Miley Cyrus and Her Soul

In case you missed it, Miley Cyrus recently acted like an over-sexed teen on national TV.  It has been
interesting to watch people on both the 'left' and the 'right' react in shock and disapproval.  It isn't often some of these people agree on cultural issues.  So, putting aside the fact that she is not the first and will not be the last, and the fact that the African-American hip-hop culture lives and breathes on hyper-sexuality and exploitation, and that people rarely react to these displays relative to how often they are public, I want to think through a couple of reactions to her performance.

First of all, many people have responded with some version of, "If you don't like it, turn the channel."  This is a very politic answer.  It relies on the notion that we live in a pluralistic culture in which plenty of people do things that we disagree with, some things we disagree with strongly, but which we must learn to live with.  I don't like the fact that the VMA are more about debasing women and teens than it is about music, but I lack the social power to force my opinion upon MTV and we are generally happy that a single individual or a single group of people lack that power.

Alongside that reaction has been an either explicit or implicit acceptance of her behavior as a result of the image of her mother in the audience approving of what she had just watched her daughter do.  This reaction relies heavily upon the knee-jerk relativism of our society that teaches us that if someone approves of a behavior (especially someone as close to an individual as a parent), then we are not in a position to disagree with it.  Yet, even among hard-core relativists, moral judgments refuse to be so pliable.  An individual may make the argument that hyper-sexual behavior in music is fine because they are inured to that behavior, and yet the same person is likely to eviscerate someone who takes a strong stand against abortion or for traditional marriage.  In the end, the retreat to relativism here is exactly what it always and everywhere is - a "get out of moral reasoning FREE" card. 
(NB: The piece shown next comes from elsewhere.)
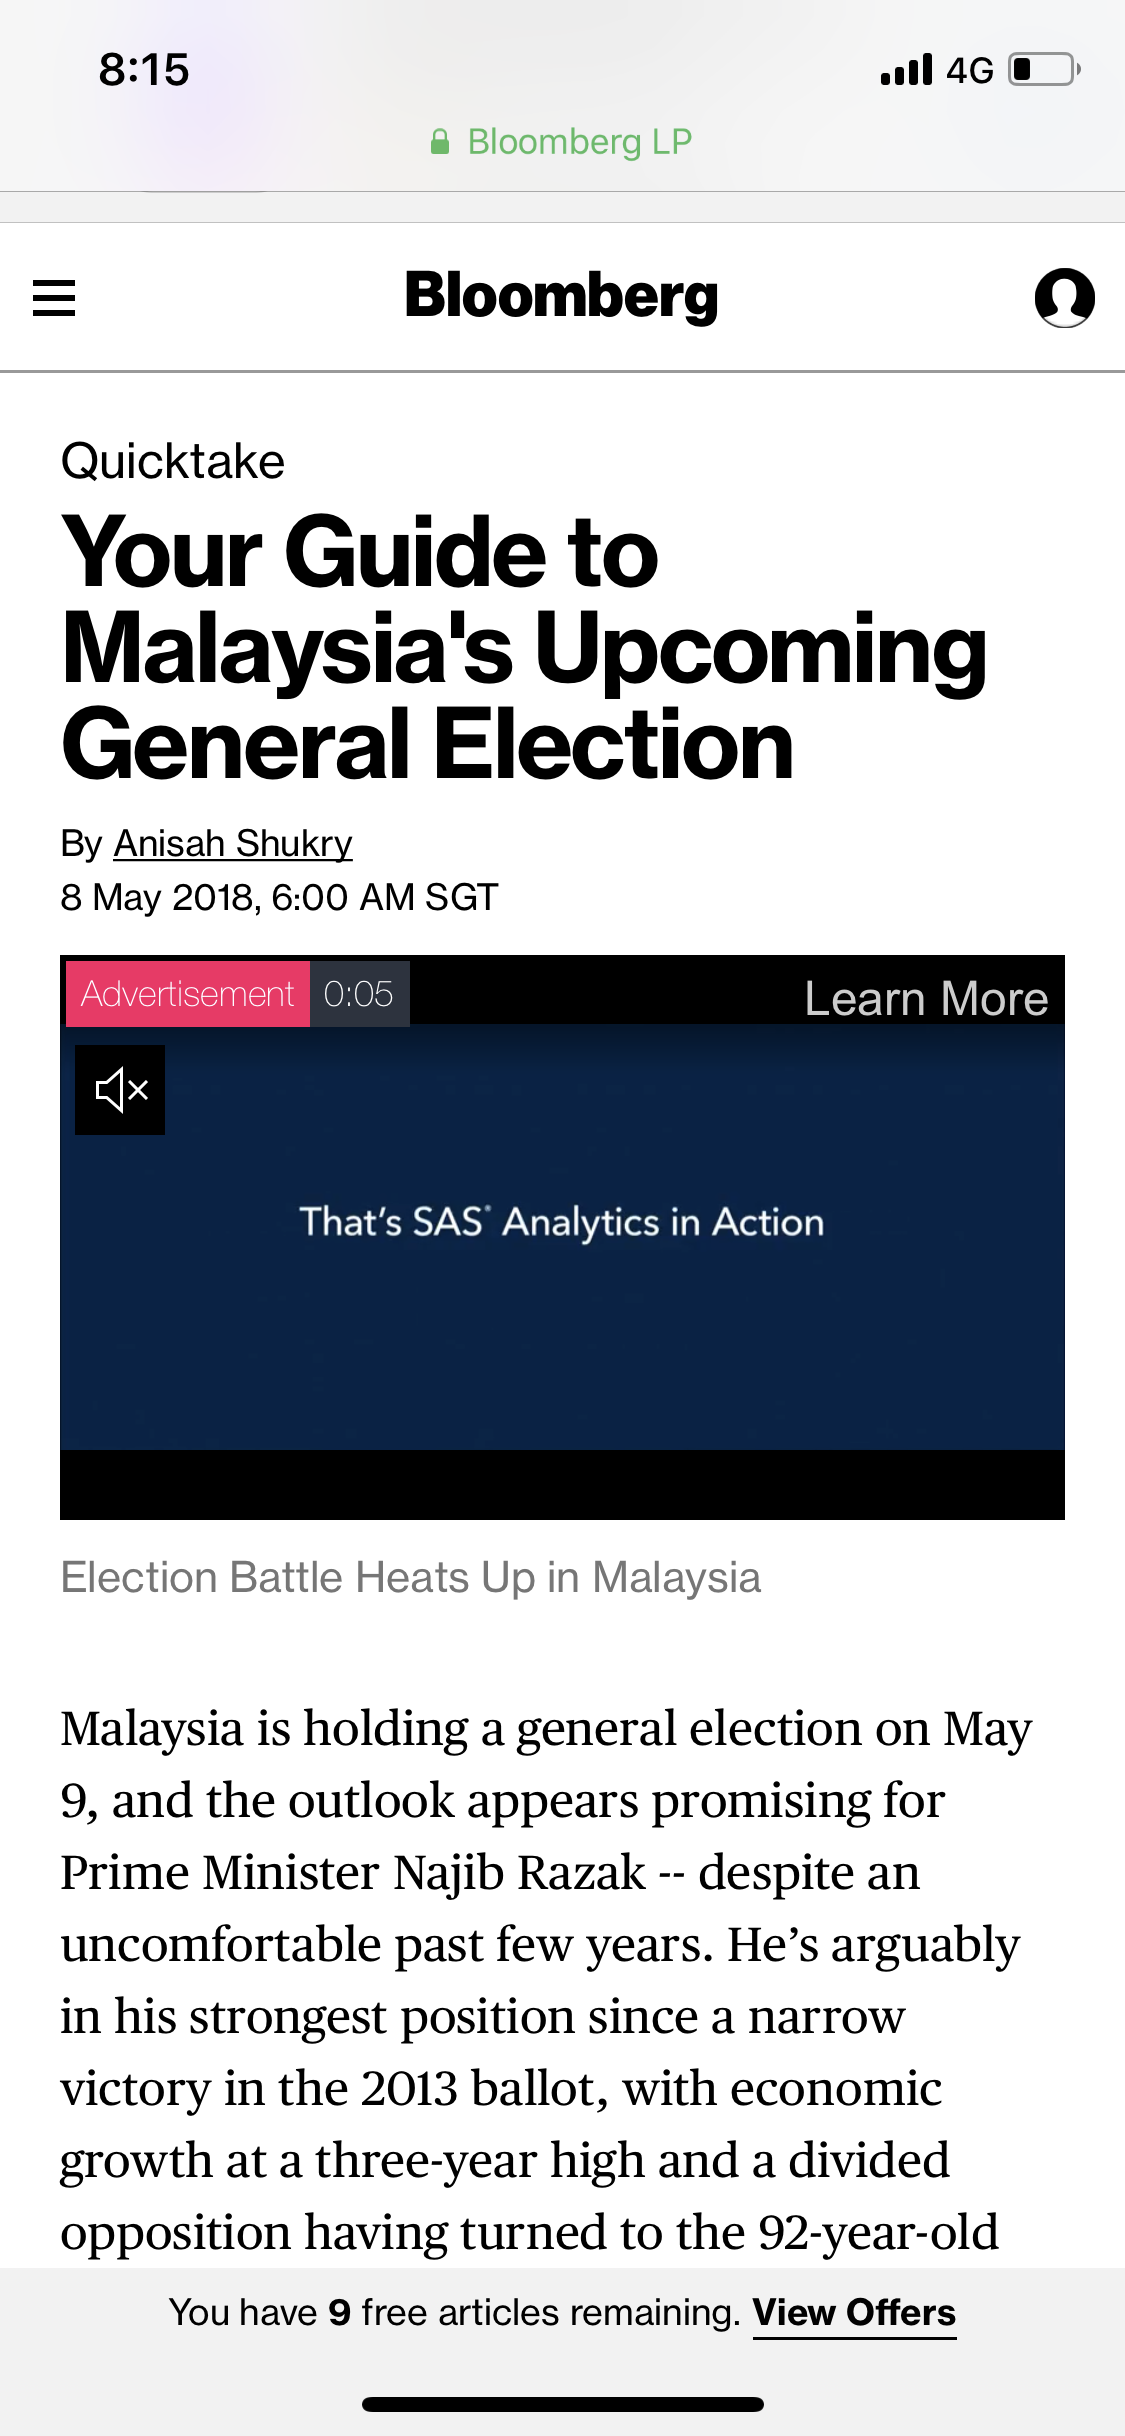Tap the article headline about Malaysia's election

(524, 647)
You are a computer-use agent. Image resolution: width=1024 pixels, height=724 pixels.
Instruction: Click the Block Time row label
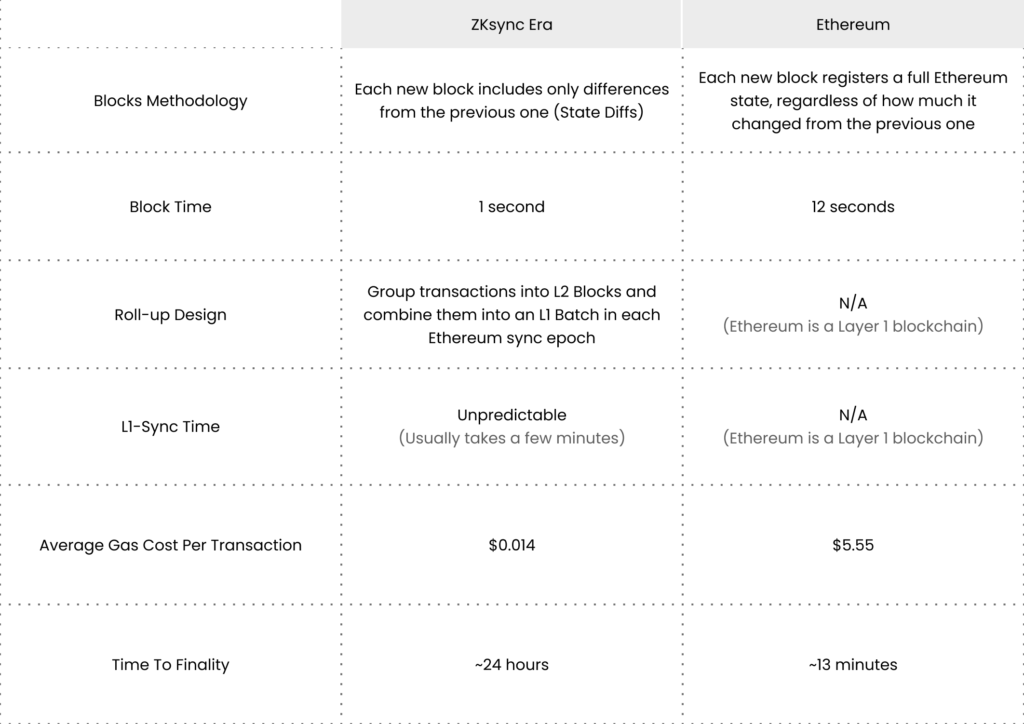point(170,207)
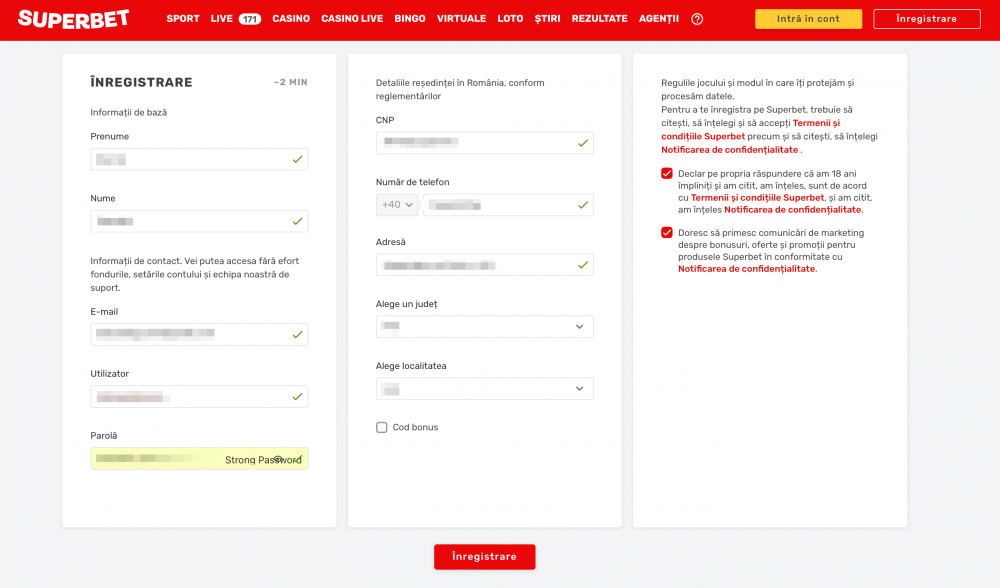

What I see is a screaming soul.  And no, I don't mean that is what I think of her singing ability.  I see a soul so far from her God that she, and the crowd that influences her, believes that what she did was good for her and those around her.  In no mature, rational sense is this the case, yet she seems to be sure of it and there are plenty around her ready to buttress that belief.  What she did was not some form of respectable free-expression or artistic display.  It was not deep.  It was not meaningful.  It was transient trash performed by an eternal soul who does not know how low she has sunk.  To paraphrase C.S. Lewis and his essay, "The Weight of Glory," she was playing with mud pies when the glories of heaven are being offered to her.


Without the reality of our Creator God alive within our lives and our culture, we are subjected to semi-serious conversations about whether what she did was appropriate or even profound.  Yet, when the truth of the gospel of Jesus Christ breaks in on that insanity, we see things differently.  We watch a soul writhe, not in simulated sexual pleasure, but in the spiritual agony of a drifting and anchorless soul.